Touring Acropolis with travbuddy and a late night Goran Bregovic concert
Athens Travel Blog› entry 23 of 37 › view all entries
Breakfast was included at the hotel, and the selection very good. The restaurant is bright and colorful and simple in design. I read the Harald Tribune at breakfast and noticed a concert being held tonight at the Herrodes Atticus Theatre of Acropolis. It was by a Balkan composer Goran Bregovic. I had never heard of him, but thought going to the concert at the Acropolis was the thing to do in Athen!
Anna showed up at 10am and we went up to the rooftop of the hotel to have a look.
Our destination today was the Acropolis, but I told Anna about the concert, and we stopped by the bookstore across from the Academy to buy me a ticket at 62 euros!
Then we went to the metro station and took the metro to Acropolis. Anna being student can tour Athens' attractions for free; my ticket was 12 euros, which included basically all the ancient sites in Athens near Acropolis.
From the bottom of Acropolis (the southeast corner) the hill which the famous Parthenon was on looked very high, with fortification walls along the top and 2 huge columns from the Byzantine time.
The top of the hill was rocky and the ground was covered by a lot of granite smoothed out by all the footsteps of people over time and had become quite slippery because it was so smooth. So I walked carefully, not wanting to slip. We tried to not follow the crowds now that we were on the top and the Parthenon was staring at us! It's like a huge construction site with lots of scaffoldings and machinery, which apparently had been here for many years. The Partheon had a LOT of damage, it was blown up accidently by the Greeks when the Turks occupied it and used it to store ammunitions.
We walked around the Parthenon and looked over the city on the north side.
Walking all the way around the Parthenon we then saw the temple dedicated to both Athena and Poseidon which had several statues of women on one side. These are replica statues.
Then we made our way back through the gates with the crowds once again and started to descend. We could see another temple, the Templeof Hephaestos and the rooftop of the long building of ancient Agora below which were our next destination. I took photo of a dog which was sleeping on the steps near the gate when we went up, and he was still there, right where people had to walk past him in a very busy part of the entrance area! With all my stops to take photos and not rushing, it had taken only about 1 hour 15 minutes since we entered Acropolis, tour groups would have taken much less time.
We went into the ancient Agora, which housed a museum.
We made our way to the temple, passing many remains of ancient structures, the Middle Stoa, the largest structure in the Agora, destroyed by fire in 267 AD with its red rock foundations and column drums which remained. A partial statue of emporer Hadrian and more.
The Temple of Hephaistos dates from 5th century BC, it's in the Doric style and has a fore-temple, inner shrine and rear temple.
It was time to get something to eat. Anna took me to a restaurant at the southwest corner of streets just under the Acropolis, with a view of the Theseion in the distance behind the fence to the Acropolis. We had a combination Greek plate with a little of everything!

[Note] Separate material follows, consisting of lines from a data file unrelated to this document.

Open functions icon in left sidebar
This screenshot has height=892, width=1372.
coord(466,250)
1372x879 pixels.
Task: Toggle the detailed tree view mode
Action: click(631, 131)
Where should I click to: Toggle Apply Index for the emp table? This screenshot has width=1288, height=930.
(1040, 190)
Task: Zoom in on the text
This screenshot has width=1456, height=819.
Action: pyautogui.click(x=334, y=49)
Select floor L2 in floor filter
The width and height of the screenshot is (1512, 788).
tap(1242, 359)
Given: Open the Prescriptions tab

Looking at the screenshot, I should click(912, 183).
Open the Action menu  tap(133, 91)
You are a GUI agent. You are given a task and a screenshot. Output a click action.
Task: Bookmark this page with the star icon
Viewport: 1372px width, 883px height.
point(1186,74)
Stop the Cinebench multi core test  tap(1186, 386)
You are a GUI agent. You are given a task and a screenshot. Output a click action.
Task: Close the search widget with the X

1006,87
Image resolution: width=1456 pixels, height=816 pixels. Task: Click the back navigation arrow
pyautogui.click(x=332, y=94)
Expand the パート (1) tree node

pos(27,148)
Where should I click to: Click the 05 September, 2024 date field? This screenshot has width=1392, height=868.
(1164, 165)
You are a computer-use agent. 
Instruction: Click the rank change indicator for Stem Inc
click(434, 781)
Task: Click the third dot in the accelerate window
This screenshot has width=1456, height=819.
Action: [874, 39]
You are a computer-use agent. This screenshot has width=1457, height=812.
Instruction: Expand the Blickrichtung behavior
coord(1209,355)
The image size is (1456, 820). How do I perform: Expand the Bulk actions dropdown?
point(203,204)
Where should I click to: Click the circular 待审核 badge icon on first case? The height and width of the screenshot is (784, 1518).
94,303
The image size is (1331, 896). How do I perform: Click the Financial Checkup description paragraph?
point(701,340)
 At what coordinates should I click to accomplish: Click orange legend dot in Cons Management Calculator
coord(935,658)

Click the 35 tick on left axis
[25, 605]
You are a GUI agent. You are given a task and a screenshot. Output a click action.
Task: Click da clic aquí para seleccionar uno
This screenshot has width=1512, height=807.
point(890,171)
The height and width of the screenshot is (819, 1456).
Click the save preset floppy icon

On the way to the metro at Monastiraki, we passed the Roman Agora, and the Tower of Winds, then the Library of Hadrian.
I went back to the hotel for a rest before heading out again to Acropolis for the concert. It was advertised to start at 9pm, but in fact did not until about 9:30. The cushions with numbers were placed on the stone benches of the Theatre of Herrodes Atticus, the announcement was in Greek and English. The band headed by Goran Bregovic, composer, guitarist and singer was quite eclectic, 10 strings, 12 male singers in tux in a choir, one of which was also the bass player, 2 women singers in Balkan(?) costumes, a percussionist wearing black who also sang and played other intruments at different times, and Goran showing up in a white suit looking like a rock star.
The strings started like a classical concert, then brass joined, with the players coming down from the top of the theatre among the audiences. One of them was no more than 3 feet from me as he walked down with his big tuba.
The way he conducts the choir was quite fun to watch too, very expressive hand gestures, almost looking like he was having fun doing that.
The songs were mostly non-English, and I couldn't tell what they were in. Some were definitely in Greek, since people were singing along. There were mumbo-jumbo words that I could make out like “helicopter Mexico”, which made no sense to me at all.
I thought they were pretty good and interesting, but perhaps the concert should have ended in 2 hours instead of 2.5, they came back after all leaving the stage the first time, and he said it's too early to go to sleep yet! Some of the music at the end sounded similar to ones already played and did not add that much to the experience other than wondering when it was going to end! It also made us miss the last metro and I had to take a taxi back to the hotel! But it was a good concert and I had a great evening listening to music under the Athenian sky in a theatre thousands of years old.